Tuesday, September 28, 2010

Why Can't We Be Friends?

Our Town rehearsal last night: tucked away in my dark, tiny soundboard nook impatiently waiting my 5 total sound cues (which all occur within a span of approximately 7 minutes.)  We're on break; I check facebook.  I chat with a classmate whom I love and respect. We do a little catchup (since there's not much time for socializing during the class day) and he asks me about the shows I'm in.  I answer. I ask him if he's ready for his audition at a local professional theater (which he'd mentioned he was going to a few weeks ago.)  He says, "Nah. I think I'm going on vacation with my dad instead.  Besides, (insert professional theater here) sucks.  Until I see something that changes my mind, I maintain my opinion about Dallas theater."  (Subtext: Dallas theater sucks.)

Now, there is a lot of bad theater in town.  But there's also a lot of good theater.  I've done 22 shows here in the past two years.  The Dallas theater community is wonderful, supportive, and an excellent place to learn professionalism/basic aspects of theater.  In fact, I find a lot of Dallas theater to be really exceptional.  For instance, last week I performed My Fair Lady at Lyric Stage with a 38 piece orchestra (larger than the original Broadway orchestra) playing the original orchestrations.  It seems Uptown Players is constantly premiering some play or musical and one-upping themselves in terms of quality.  There are oodles of smaller theater groups (Broken Gears, Amphibian, Nouveau 47, Echo (and all the groups at the Bath House) putting out great new work. --this theater student had never been to any of these spaces.  There is a mentality at school that the only real theaters are the Theater Center and Kitchen Dog Theater. Oh, and Undermain.  These theaters also do great work, but they aren't the only theaters in Dallas.

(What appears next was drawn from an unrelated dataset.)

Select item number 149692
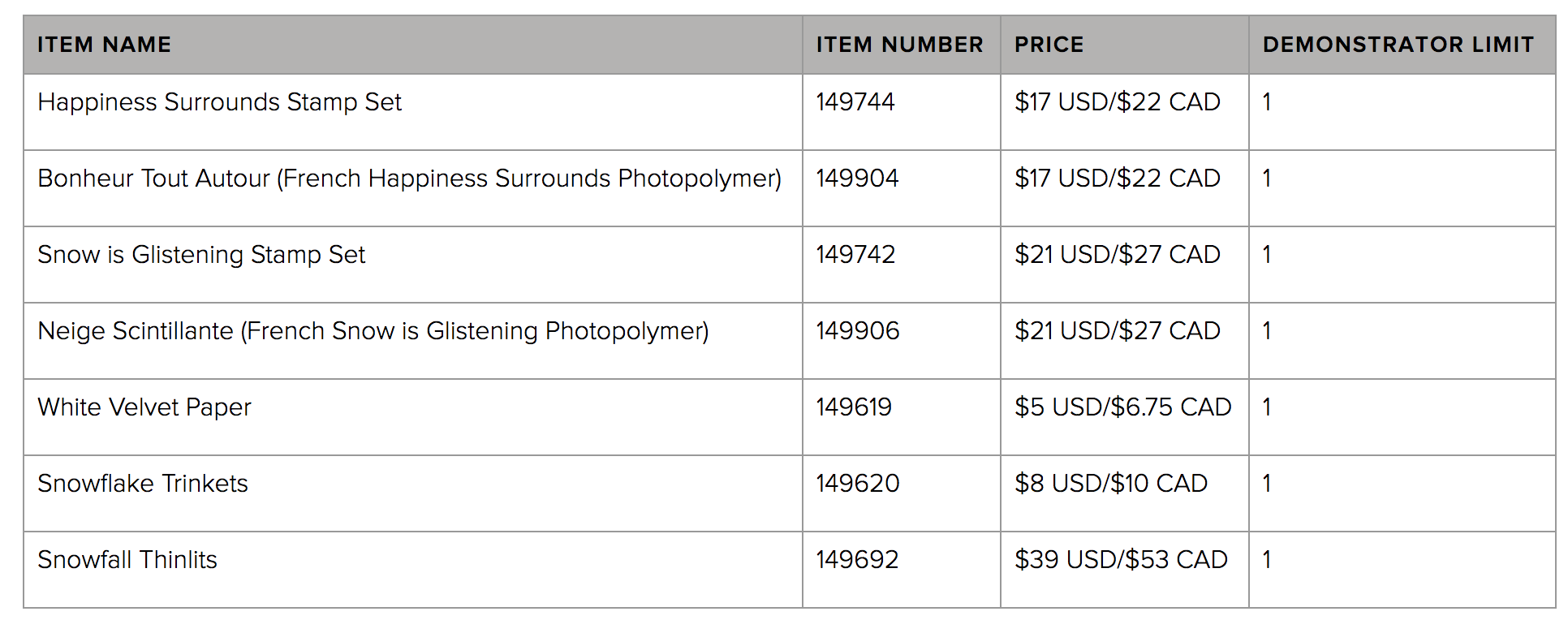 (857, 560)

I'm constantly struggling with the balance between creating "art" and commercialism.  Theater here singularly advocates "art."  This excludes most Dallas theater and generally all musicals.  Strangely, though musicals are a more commercially viable subset of theater, I find musical theater to be more artistically successful than most plays I've seen.  I have seen a very minimal number of plays that moved me in any way.  Whereas oftentimes musical theater gets flack for being egotistical/perform-y, I find it's straight theatre that often gets too big for its britches in terms of lofty didactic attempts at life-altering work.  I think my problem is that most of the time, I just want to be entertained.  Incidentally, most of America just wants to be entertained.  Subsequently, I think I may have an easier time making a career out of being someone who does musical theater than my peers who are only interested in "art"/straight theatre.

That said, I understand that I am in a program where we study plays.  Only.  I came here for a reason.  Acting is my weakest suit, and I knew I could gain a larger quantity of knowledge of technical theatre/design than I could in any musical theatre program.  As someone who aspires to direct, this is imperative.  Do I anticipate directing many plays? No.  I want to direct musicals.  But there aren't any undergrad musical theatre directing programs.  Plus, our new head of the department is a bloody genius and brilliant director, so I turn worshippy disciple of the almighty Stan every Tuesday and Thursday in Directing class.

All this goes to say that I think we'd all be happier if we got along, supported each other, and allowed some room for less lofty/more entertaining "art."  In the lyrics of the band War, "Why can't we be friends?"

Monday, September 27, 2010

So, this happened. And I am beyond flattered.

From the Dallas Observer's Best of Dallas 2010


Katharine Gentsch--Best Chorus Girl


If you attended any musical theater productions in or around Dallas over the past 12 months, you probably saw 21-year-old SMU theater major Katharine Gentsch singing and dancing somewhere just behind the lead actors. Since September 2009, she has appeared in a remarkable string of shows: as a "Hot Box Girl" in Guys and Dolls at WaterTower Theatre, in the chorus of Breathe at Uptown Players, playing the little sister in Sanders Family Christmas at the Bath House Cultural Center (a role she'll reprise this fall), singing and dancing in Lyric Stage's Showboat, inBye Bye Birdie at Richland College and in a different, professional production of the same show at Lyric, hoofing it in Uptown's Dirty Rotten Scoundrels and in Garland Summer Musicals' 42nd Street, and most recently in Lyric's big-budget My Fair Lady. When she's not onstage, Gentsch is tweeting about how much she loves musicals. One day soon she'll get that starring role, but until then save a little applause for the pretty redhead just out of the spotlight.